In his speech, the AMA President paid tribute to pioneering Indigenous health leader Puggy Hunter and his work to promote partnerships and information sharing in primary health care.

In this spirit, Dr Hambleton said there was already good evidence about what would work to boost the health of Aboriginal and Torres Strait Island children in their crucial formative years, and what was needed was the political will to make a “substantial funding commitment” to these measures.

“We know that robust and properly targeted and sustained investment in healthy early childhood development is one of the keys to breaking the cycle of ill-health and premature death,” Dr Hambleton told the conference.

He said that to be effective, efforts to improve child health had to encompass the conditions in which they live and develop, including the family environment, living conditions, access to culturally appropriate health care and opportunities for education and work.

“The timing for this investment is crucial.

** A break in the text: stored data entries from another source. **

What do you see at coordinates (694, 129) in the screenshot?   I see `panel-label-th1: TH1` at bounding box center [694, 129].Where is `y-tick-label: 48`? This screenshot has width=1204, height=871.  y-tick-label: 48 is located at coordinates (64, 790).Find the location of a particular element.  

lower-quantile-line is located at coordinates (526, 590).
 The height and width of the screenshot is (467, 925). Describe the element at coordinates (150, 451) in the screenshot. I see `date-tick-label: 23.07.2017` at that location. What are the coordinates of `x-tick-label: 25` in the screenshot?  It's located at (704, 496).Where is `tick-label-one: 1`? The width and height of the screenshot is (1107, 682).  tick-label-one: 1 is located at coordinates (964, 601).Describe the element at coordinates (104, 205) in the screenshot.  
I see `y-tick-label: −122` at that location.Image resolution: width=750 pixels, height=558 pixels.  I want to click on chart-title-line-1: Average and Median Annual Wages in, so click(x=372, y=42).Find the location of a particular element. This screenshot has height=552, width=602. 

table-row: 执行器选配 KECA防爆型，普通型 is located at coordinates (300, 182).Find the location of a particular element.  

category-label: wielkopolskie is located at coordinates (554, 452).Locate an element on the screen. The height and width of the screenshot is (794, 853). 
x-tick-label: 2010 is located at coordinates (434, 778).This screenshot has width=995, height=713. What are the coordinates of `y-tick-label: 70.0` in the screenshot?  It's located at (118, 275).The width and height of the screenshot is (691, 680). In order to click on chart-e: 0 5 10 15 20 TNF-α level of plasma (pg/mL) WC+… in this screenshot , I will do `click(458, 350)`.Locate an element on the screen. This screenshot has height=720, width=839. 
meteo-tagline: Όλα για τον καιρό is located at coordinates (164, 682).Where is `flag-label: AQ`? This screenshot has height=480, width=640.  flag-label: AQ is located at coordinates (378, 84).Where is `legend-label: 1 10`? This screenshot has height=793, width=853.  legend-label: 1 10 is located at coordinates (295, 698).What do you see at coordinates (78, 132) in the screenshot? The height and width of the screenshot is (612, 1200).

It needs to be in the early years, where a healthy childhood can lay the foundation for resilience [later in life],” the AMA President said.

Dr Hambleton said health at infancy was a “strong indicator” of how people would fare in later life, pointing out that the life of an Indigenous person born in the middle of the last decade was likely to be up to 11 and a half years shorter than that of a non-Indigenous person born at the same time.

He said Indigenous babies were twice as likely to die as those in the rest of the population, most commonly from complications during pregnancy or birth, as well as respiratory and cardiovascular disorders suffered just before or after delivery.

The AMA President told the conference that a number of factors contributed to these problems, including smoking, drinking and poor diet among pregnant women.

But Dr Hambleton said improving early Indigenous childhood health also involved addressing social problems that undermined well being, including family poverty, poor housing, low educational attainment and emotional stress.

He said there was “decades of evidence” that a number of early childhood programs were effective in helping protect the health of infants, particularly Nurse Home Visiting maternal health and Abecedarian programs.

For every dollar spent on regular home visits to mothers by registered nurses, $5.70 was saving in future health and social costs, Dr Hambleton said, while Abecedarian programs had been shown to be effective in helping disadvantaged children attain higher levels of education and lower instances of risky behaviour.

“It is true that neither of these successful long-term interventions is cheap,” he said. “They are quite costly to implement where they would be needed in Indigenous communities. [But], their success is manifest, and they will bring about health benefits and savings that far exceed their cost.”

Dr Hambleton said that although some progress had been made in improving Indigenous health, outcomes still remained very poor compared with the broader community, and warned that the current $1.6 billion Council of Australian Governments National Partnership Agreement on Closing the Gap in Indigenous Health Outcomes was due to expire next year.

“There is a need to renew [it] with comparable funding, and build on the groundwork that has been established,” he said.

To help maintain the momentum of effort, the AMA plans to release a major report on early Indigenous childhood health and development next year.

Dr Hambleton said the AMA’s 2013 Aboriginal and Torres Strait Islander Health report card will “highlight the importance of healthy early development, and the role that tried and true interventions can play, [including] recommendations about how governments ought to be supporting these interventions more”.